» **What the task requires**
Write out, word for word, every line in the data below from the one containing "[Пол после циклевки и лакировки] (35, 1963)" to the one containing "E-Mail (10, 2373)", both of them included.
**********
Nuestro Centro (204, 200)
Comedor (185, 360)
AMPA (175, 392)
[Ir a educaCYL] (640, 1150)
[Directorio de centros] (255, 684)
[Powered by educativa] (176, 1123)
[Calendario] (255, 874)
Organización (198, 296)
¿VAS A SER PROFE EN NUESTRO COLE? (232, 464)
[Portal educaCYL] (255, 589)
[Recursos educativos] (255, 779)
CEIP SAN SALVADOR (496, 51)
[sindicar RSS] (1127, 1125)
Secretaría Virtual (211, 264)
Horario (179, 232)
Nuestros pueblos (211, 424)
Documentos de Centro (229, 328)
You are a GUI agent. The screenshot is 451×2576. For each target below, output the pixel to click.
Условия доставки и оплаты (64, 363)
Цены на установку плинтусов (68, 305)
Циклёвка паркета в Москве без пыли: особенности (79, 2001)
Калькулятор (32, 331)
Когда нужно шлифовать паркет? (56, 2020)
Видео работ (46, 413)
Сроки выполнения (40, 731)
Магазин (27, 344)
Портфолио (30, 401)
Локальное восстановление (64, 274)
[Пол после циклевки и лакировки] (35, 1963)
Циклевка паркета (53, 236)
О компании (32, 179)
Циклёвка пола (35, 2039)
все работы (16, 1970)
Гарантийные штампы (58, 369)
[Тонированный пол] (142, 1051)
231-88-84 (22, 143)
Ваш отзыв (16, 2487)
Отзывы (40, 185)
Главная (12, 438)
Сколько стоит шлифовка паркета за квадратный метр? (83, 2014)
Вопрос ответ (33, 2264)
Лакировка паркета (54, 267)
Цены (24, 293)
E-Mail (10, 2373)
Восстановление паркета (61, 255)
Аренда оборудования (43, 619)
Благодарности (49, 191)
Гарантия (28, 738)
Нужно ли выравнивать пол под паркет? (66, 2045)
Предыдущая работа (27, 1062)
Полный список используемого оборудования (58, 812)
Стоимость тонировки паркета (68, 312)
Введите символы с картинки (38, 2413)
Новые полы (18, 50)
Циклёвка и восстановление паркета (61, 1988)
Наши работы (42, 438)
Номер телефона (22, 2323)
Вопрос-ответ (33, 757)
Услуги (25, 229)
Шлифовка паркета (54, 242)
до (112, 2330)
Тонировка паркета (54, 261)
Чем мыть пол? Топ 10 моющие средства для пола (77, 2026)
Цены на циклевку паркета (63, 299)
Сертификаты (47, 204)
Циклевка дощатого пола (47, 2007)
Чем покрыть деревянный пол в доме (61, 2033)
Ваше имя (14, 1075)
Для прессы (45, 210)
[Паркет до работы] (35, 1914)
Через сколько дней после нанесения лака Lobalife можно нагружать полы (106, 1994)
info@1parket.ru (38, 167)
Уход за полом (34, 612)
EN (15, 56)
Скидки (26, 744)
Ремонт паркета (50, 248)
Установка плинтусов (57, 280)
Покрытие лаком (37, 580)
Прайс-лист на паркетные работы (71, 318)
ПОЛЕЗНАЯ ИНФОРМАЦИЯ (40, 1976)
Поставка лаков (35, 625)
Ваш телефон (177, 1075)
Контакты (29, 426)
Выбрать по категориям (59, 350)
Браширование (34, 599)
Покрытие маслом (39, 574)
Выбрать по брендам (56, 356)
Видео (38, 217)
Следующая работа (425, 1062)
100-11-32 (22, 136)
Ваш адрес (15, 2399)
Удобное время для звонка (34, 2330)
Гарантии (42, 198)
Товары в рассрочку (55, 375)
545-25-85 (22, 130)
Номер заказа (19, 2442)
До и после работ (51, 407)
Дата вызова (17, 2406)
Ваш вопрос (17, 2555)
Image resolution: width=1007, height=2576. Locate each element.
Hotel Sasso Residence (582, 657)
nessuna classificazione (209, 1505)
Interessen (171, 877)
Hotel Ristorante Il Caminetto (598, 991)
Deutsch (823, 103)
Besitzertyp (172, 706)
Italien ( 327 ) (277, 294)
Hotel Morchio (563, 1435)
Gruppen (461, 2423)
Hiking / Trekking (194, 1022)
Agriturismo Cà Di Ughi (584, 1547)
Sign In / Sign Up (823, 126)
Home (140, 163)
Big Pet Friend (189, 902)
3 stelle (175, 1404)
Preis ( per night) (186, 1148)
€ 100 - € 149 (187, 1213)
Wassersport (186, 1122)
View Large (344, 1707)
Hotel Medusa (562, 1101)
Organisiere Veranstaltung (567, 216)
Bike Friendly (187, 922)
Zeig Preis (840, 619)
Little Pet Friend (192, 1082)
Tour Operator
**********
» **Solution to the problem**
[Пол после циклевки и лакировки] (35, 1963)
Циклевка паркета (53, 236)
О компании (32, 179)
Циклёвка пола (35, 2039)
все работы (16, 1970)
Гарантийные штампы (58, 369)
[Тонированный пол] (142, 1051)
231-88-84 (22, 143)
Ваш отзыв (16, 2487)
Отзывы (40, 185)
Главная (12, 438)
Сколько стоит шлифовка паркета за квадратный метр? (83, 2014)
Вопрос ответ (33, 2264)
Лакировка паркета (54, 267)
Цены (24, 293)
E-Mail (10, 2373)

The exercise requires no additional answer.